Before applying RK3 method to Navier-Stokes equation, apply low-storage RK3 method to reaction-diffusion equation

\begin{align} \dfrac{\partial \psi}{\partial t} &= G + L \psi \\ \psi^{n+1} &= \psi^{n} + a_n \Delta t G^n + b_n \Delta t G^{n-1} + (a_n + b_n) \Delta t \left(\dfrac{L \psi^{n+1} + L \psi^n}{2} \right) \end{align}

Then the Navier Stokes equation w/o pressure term can be discretized by above method

$\dfrac{d \hat{u} e^{\nu \kappa^2 t}}{dt} = \widehat{NL} e^{\nu \kappa^2 t}$

Discretization of LHS

\begin{align} LHS = \dfrac{\hat{u}^{n+1}_i e^{\nu \kappa^2 (t+a_n \Delta t + b_n \Delta t)} - \hat{u}^{n}_i e^{\nu \kappa^2 t}} {\Delta t} \end{align}

Discretization of RHS (denoting RHS as $$G$$)

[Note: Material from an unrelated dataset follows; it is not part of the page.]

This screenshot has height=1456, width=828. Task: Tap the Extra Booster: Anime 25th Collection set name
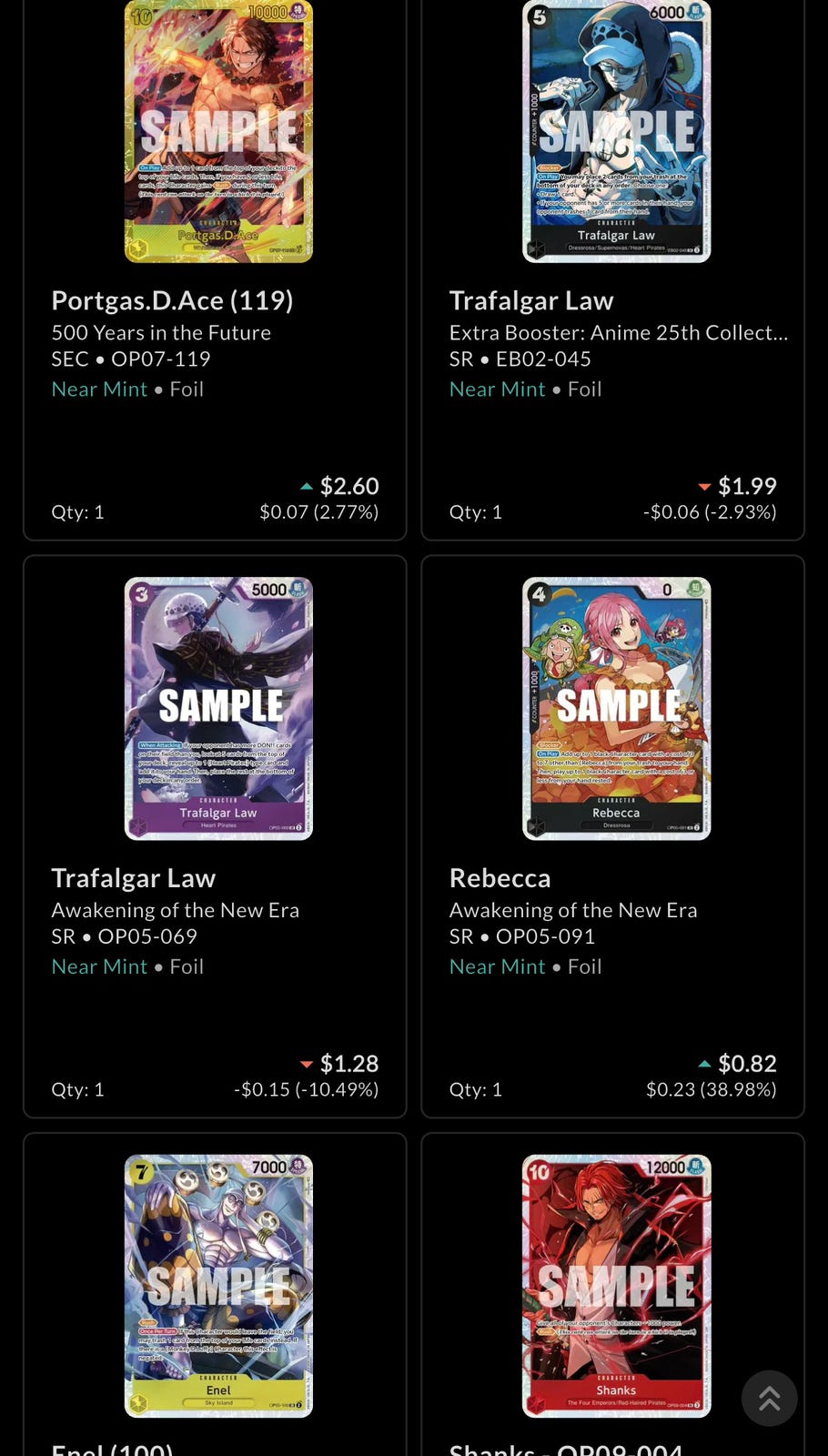click(619, 332)
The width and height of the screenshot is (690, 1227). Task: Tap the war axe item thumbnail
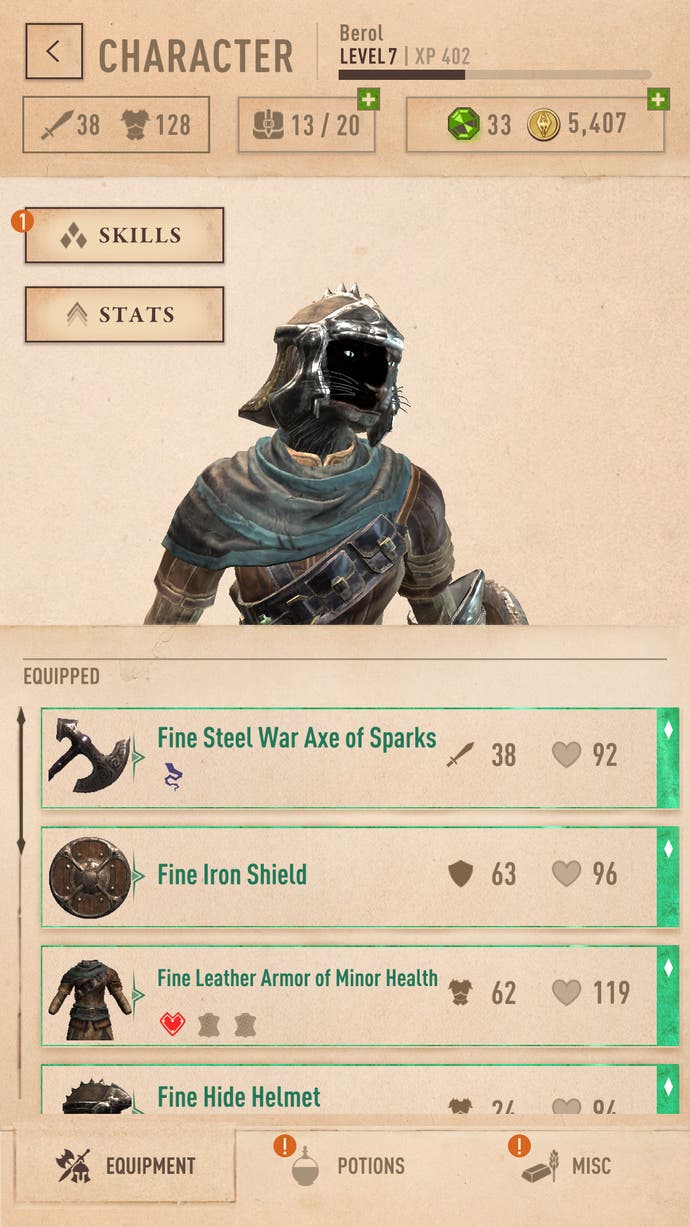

\begin{aligned} RHS &= \widehat{NL}^n e^{\nu \kappa^2 t} \\ &= a_n\widehat{NL}^n e^{\nu \kappa^2 t} + b_n\widehat{NL}^{n - 1} e^{\nu \kappa^2 (t - a_{n-1} \Delta t - b_{n-1} \Delta t)} \end{aligned}

Compensating $$e^{\nu \kappa^2 t}$$ on both sides

\begin{align} \hat{u}^{n+1}_i e^{\nu \kappa^2 (a_n \Delta t + b_n \Delta t)} - \hat{u}^{n}_i = \begin{aligned}[t] & a_n \Delta t \widehat{NL}^n \\ &+ b_n \Delta t \widehat{NL}^{n - 1} e^{\nu \kappa^2 (- a_{n-1} \Delta t - b\_{n-1} \Delta t)} \end{aligned} \end{align}

Finally

\begin{align} \hat{u}^{n+1}_i = \begin{aligned}[t] &\left[ a_n \Delta t \widehat{NL}^n + \hat{u}^{n}_i \right ] e^{-\nu \kappa^2 (a_n + b_n) \Delta t} \\ & + b_n \Delta t \widehat{NL}^{n - 1} e^{-\nu \kappa^2 (a_n + b_n + a_{n-1}+ b_{n-1}) \Delta t} \end{aligned} \end{align}

or

\begin{align} \hat{u}^{n+1}_i &= \begin{aligned}[t] &\left[ a_n \Delta t \widehat{NL}^n + \hat{u}^{n}_i \right ] e^{-\nu \kappa^2 (c_n - c_{n+1}) \Delta t} \\ & + b_n \Delta t \widehat{NL}^{n - 1} e^{-\nu \kappa^2 (c_{n-1} - c_{n+1}) \Delta t} \end{aligned} \end{align}

# Reference

1. Orszag, Steven A. 1971. “Numerical Simulation of Incompressible Flows Within Simple Boundaries. I. Galerkin (Spectral) Representations.” Studies in Applied Mathematics 50 (4): 293–327. https://doi.org/10.1002/sapm1971504293.
2. Orszag, Steven A. 1971. “Numerical Simulation of Incompressible Flows within Simple Boundaries: Accuracy.” Journal of Fluid Mechanics 49 (1): 75–112. https://doi.org/10.1017/S0022112071001940.
3. Lundbladh, A, S Berlin, M Skote, and C Hildings. 1999. “An Efficient Spectral Method for Simulation of Incompressible Flow over a Flat Plate.” TRITA-MEK Technical {\Ldots}.
4. Yu, S T, Y L P Tsai, and K C Hsieh. 1992. “Runge-Kutta Methods Combined with Compact Difference Schemes for the Unsteady Euler Equations.” NASA Technical Memorandum, January. http://ntrs.nasa.gov/archive/nasa/casi.ntrs.nasa.gov/19930006613.pdf.
5. Wray, A A. 1990. “Minimal Storage Time Advancement Schemes for Spectral Methods,” January.